Small 9.5mm ‘Pathe Baby’ movie cameras had been available since 1923. At first they were hand cranked but from 1926 the possibility of an attached clockwork motor ‘Motrix’ was introduced. Then in 1931 (tying in quite well with the Lankester Harding films) came the 'Pathe Motocamera' and then the ‘World B’ model, which both had built-in motors. We don’t know exactly what camera Lankester Harding was using for filming but we can be pretty certain that it was one of the new motorised cameras because there is a classic 'giveaway' shot: we see the view point of the camera on a tripod filming a wall and in a couple of seconds Lankester Harding walks into shot and poses on the wall for the camera. He then exits but the camera remains rolling, whilst he would have made his way back to turn it off. This is exactly the kind of thing people with a motorised camera do when the want to be in a film but are by themselves at the time.

As far as exposure was concerned, Lankester Harding might well have used the Pathe ‘Posograph’,  a chart/calculator made of card that gave some guidance on the correct exposure for certain conditions. However, a relatively new invention was the ‘Extinction meter’, like the ‘Drem Justophot’. The extinction meter relied on a series of numbers or letters seen through a viewer like a small telescope. The letter or number just in view was the correct exposure.  On the barrel of the device a table of settings for the camera could be used to adjust shutter speed and aperture, rather like a modern 'spot meter’.
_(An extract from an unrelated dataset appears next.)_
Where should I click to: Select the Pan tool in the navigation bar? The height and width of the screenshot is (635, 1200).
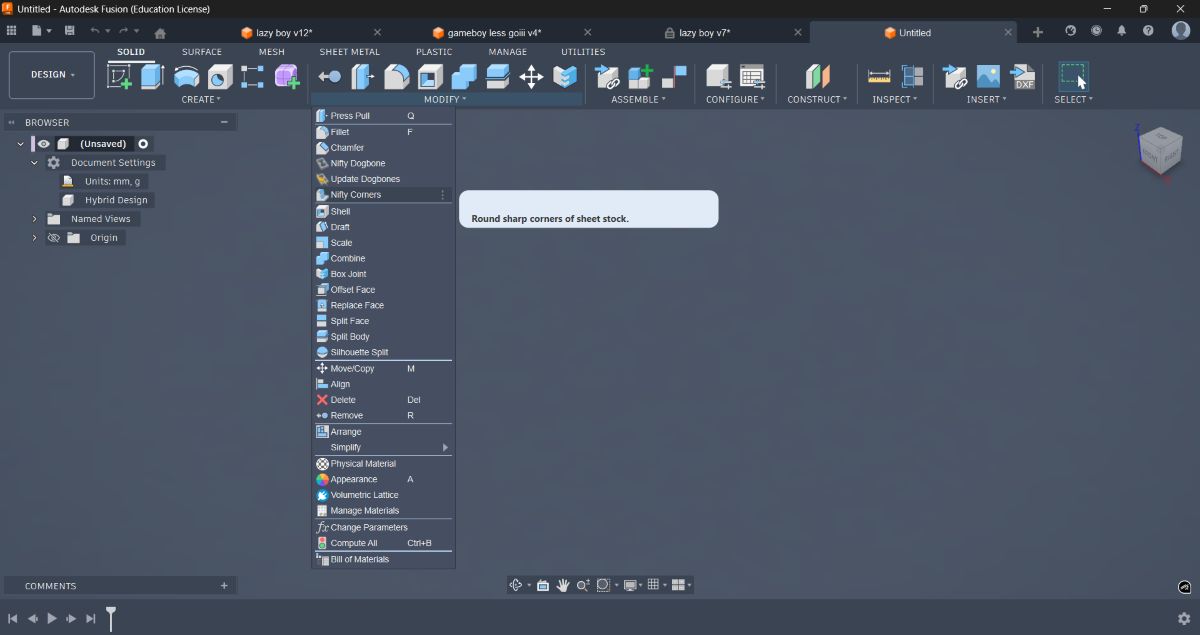click(x=563, y=584)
Having been invented in 1924 the ‘Drem Cinophot’, designed specifically for movie making, linked more to a fixed shutter speed.  It was improved in 1928 to make it more sensitive; just a few years before Lankester Harding was to make his films. It is very likely that Lankester Harding used an extinction meter because that was the latest most practical technology. There was a photoelectric meter in 1931 called the ‘Electrophot’ sold by J. Thomas Rhamstine, of Detroit, Michigan - but it weighed 1.5 lbs. and was not very portable like the modern light meters.

Around Europe the market for 9.5mm cameras and projectors grew with the Swiss producing the ‘Pailliard Bolex’ brand and the Austrians the ‘Eumig’. In the UK makes such as: ‘Campro’, ‘Midas’, ‘Coronet’, ‘Binoscope’, ‘Dekko’ (which might well have come from the British army bringing back the word ‘Dekho’ (‘Look’ in Hindi) from India, hence the old British phrase ‘Have a dekko’ (‘Have a look’). The best British make of projector was the ‘Specto’ made by Specto Ltd of Windsor. The Specto Company was founded by a Czech, J. Danek.
Picture
A Specto 9.5mm projector, invented by J. Danek in1935/6. Image: K. Walton, 2016.
Gerald Lankester Harding was something of a pioneer of 9.5mm film in archaeology but he was certainly not the only person to use it. A film exists of the reconstruction of Avebury stone circle in Wiltshire, shot between 1937 and 1939 by Percy Lawes. The film shows the stones being raised in a project organised by Alexander Keiller.  The film was shown for the first time soon after it was made in the Red Lion pub in Avebury, after which the film disappeared into a biscuit tin for 50 years until it was re-discovered and shown again (on video) in the Red Lion in the year 2000. This 9.5mm Avebury film is now in the Wiltshire Records Office's Local Studies Library in Trowbridge, where it can be viewed.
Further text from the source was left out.